Doch Kontakt halten heißt nicht nur in der neuen Umgebung Beziehungen zu pflegen, auch die Kontakte zuhause sollten nicht vergessen werden. Ich kenne eine Reihe von Menschen, die es beruflich immer wieder in alle Winde zerstreut. Die Herausforderung ist doch, dann den Freundes-, Kollegen- und Bekanntenkreis auf dem Laufenden zu halten, ohne dass a) die Telefonrechnung explodiert und b) nicht die gesamte private Zeit am Rechner verbracht wird. Eine interessante Lösung zur Kontaktpflege ist ein kleiner Newsletter, der alle paar Wochen an die „Planeten“ verschickt wird. Vorteil: Alle sind über die wichtigsten News informiert, freuen sich über die Nachricht aus der Ferne und Ihnen bleibt noch genügend Zeit für die individuellen Nachrichten und Dinge im neuen Leben via Internettelefonie, Mail etc. Auch hier sei nochmals auf die Chancen des virtuellen Networkings hingewiesen.


Viele Frauen begleiten ihre Männer. Einige davon würden gerne am neuen Standort Fuß fassen. Können Sie ihnen eine zündende Idee mit auf den Weg geben, wie sie ihre Chancen in der kurzen Zeit, die sie am vorübergehenden Standort sind, verbessern können?

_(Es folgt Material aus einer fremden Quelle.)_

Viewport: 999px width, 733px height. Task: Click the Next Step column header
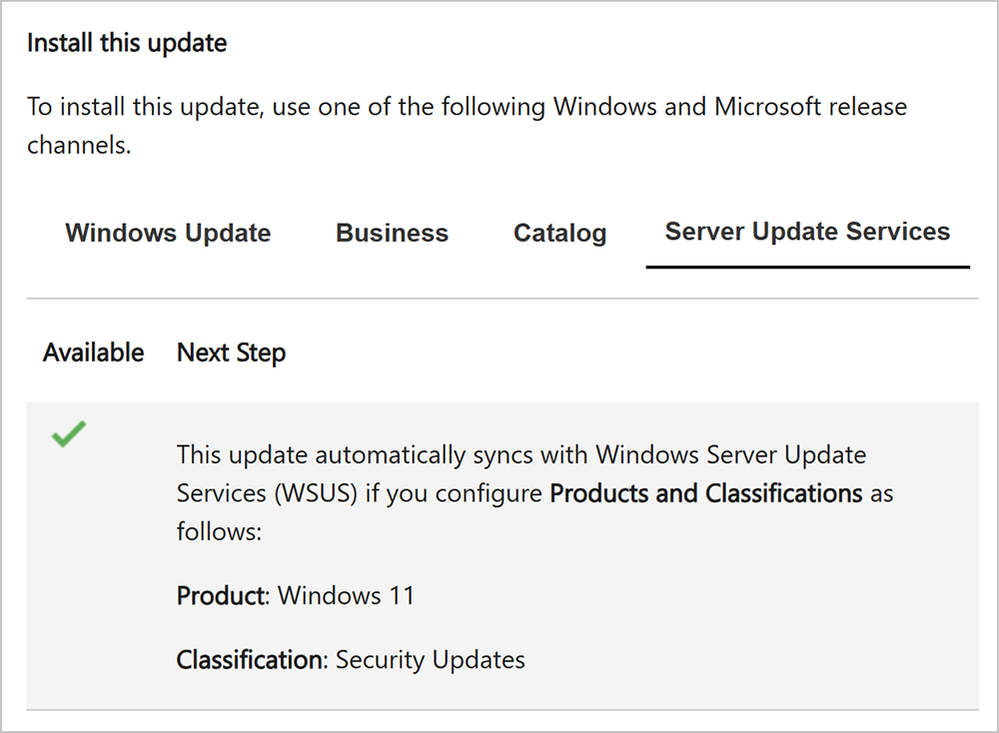(231, 353)

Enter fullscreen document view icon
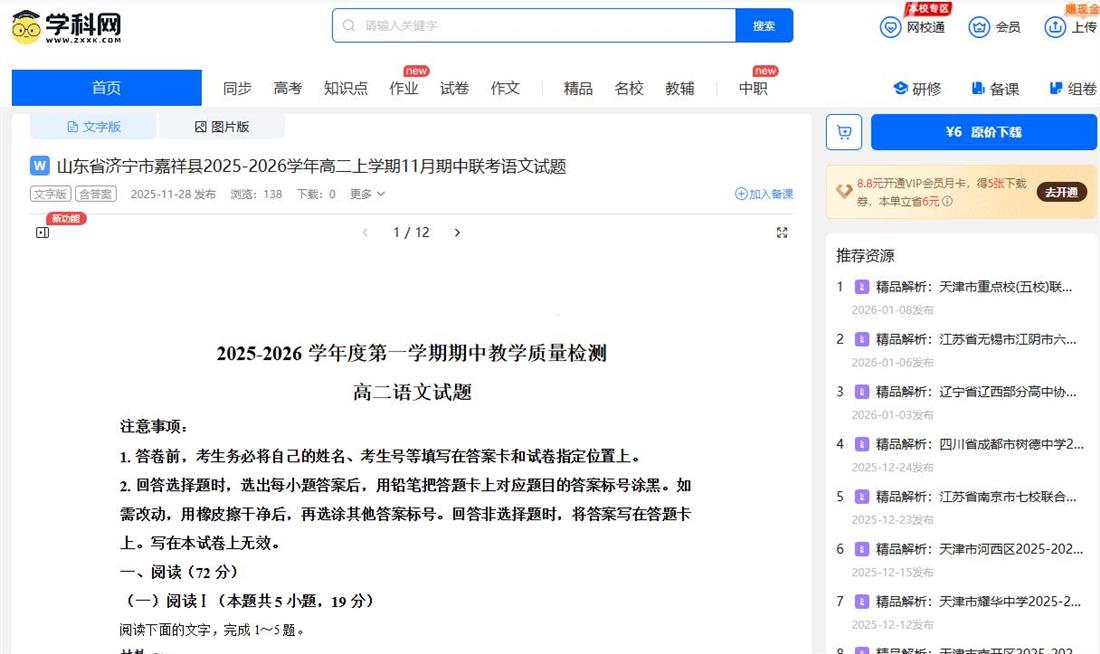point(782,233)
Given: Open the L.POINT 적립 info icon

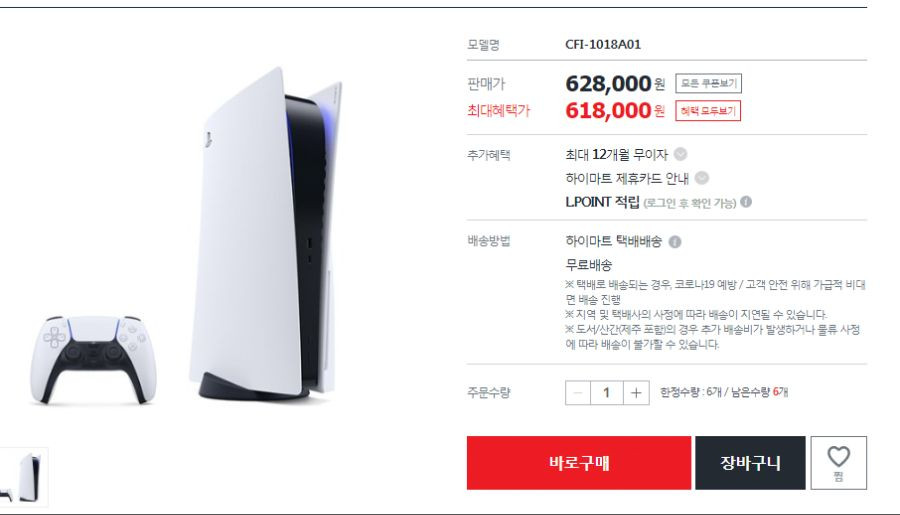Looking at the screenshot, I should 746,202.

Wer bereits zuhause vernetzt war (siehe oben), der hat es selbstverständlich leichter am neuen Standort Fuß zu fassen. Denn hier spielen Empfehlungen, die Netzwerkkolleg/innen aussprechen sollten, die Hauptrolle. Wenn Ihnen nur einige Monate bleiben, dann werden Sie sich nicht mit dem Aufbau eines Netzwerkes beschäftigen wollen und können. Bitten Sie bereits zu Hause konkret um Empfehlungen, wenn Sie beispielsweise am neuen Domizil einen Job suchen. Strecken Sie im Vorfeld bereits die berühmten Fühler aus.

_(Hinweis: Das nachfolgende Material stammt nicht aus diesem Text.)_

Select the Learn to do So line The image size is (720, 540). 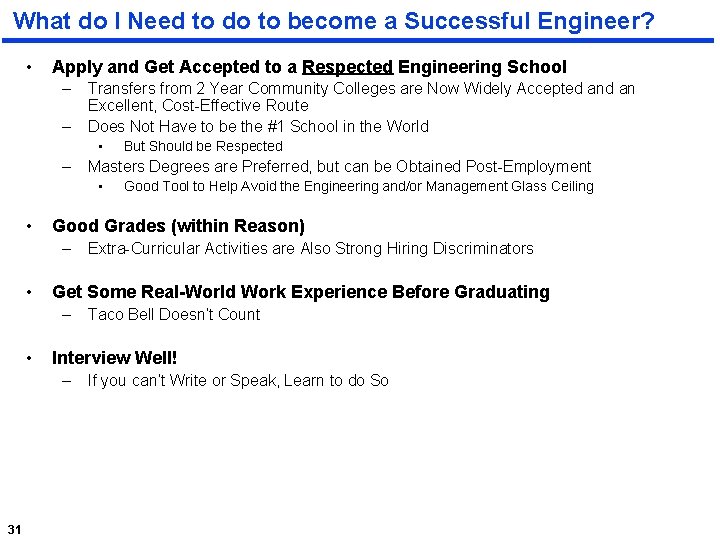pos(238,380)
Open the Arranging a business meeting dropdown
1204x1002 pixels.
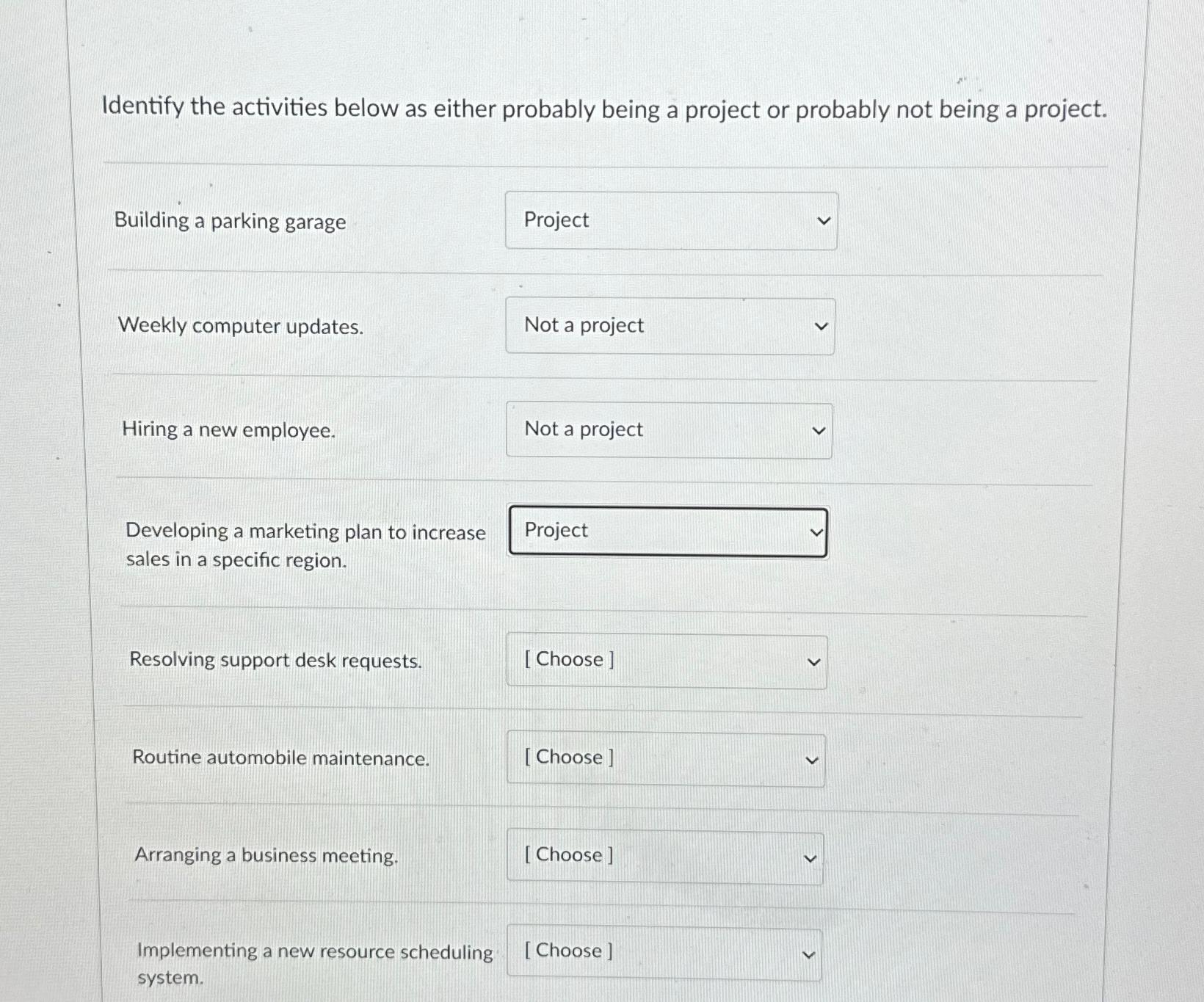(664, 856)
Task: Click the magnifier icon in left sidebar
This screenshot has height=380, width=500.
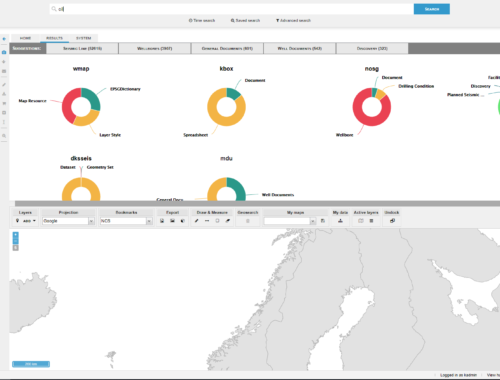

Wer ohne eigenes Netzwerk im Gepäck landet, informiert sich selbstverständlich über die wirtschaftlichen und gesellschaftlichen Gegebenheiten und Besonderheiten, besucht häufig kulturelle Veranstaltungen, lernt auf Exkursionen das neue Zuhause auf Zeit wie die eigene Westentasche kennen. Und auch das Internet darf nicht fehlen: Es gibt nahezu in jedem Land so genannte „Online Message Boards“.

Haben Sie sich schon einmal selbst in einer solchen Situation vorgefunden, oder vor der Entscheidung gestanden ihren Partner zu begleiten, mit dem Risiko selbst beruflich Einbußen einzustecken?

Ja, ganz aktuell sogar. Allerdings hat es mich nicht in die weite Welt verschlagen, im Gegenteil. Ich bin aus der quirligen Großstadt Frankfurt, in der ich 27 Jahre lebte, in die beschauliche, liebenswerte nordhessische Provinz gezogen. Natürlich habe ich mir im Vorfeld viele Gedanken über berufliche Einbußen gemacht, wir haben dazu viele Diskussionen geführt. Und wie oft mir die Frage dann in den letzten Monaten gestellt wurde: „Du liebe Zeit! Von Frankfurt nach Kassel – wie geht denn so was?“ – ehrlich irgendwann habe ich aufgehört zu zählen!

Wie sind Sie selbst damit umgegangen? Was können Frauen aus einer solchen Situation Ihrer Meinung nach für ihre eigenen Netzwerke an nutzen ziehen? Was sollten Sie auf jeden Fall tun?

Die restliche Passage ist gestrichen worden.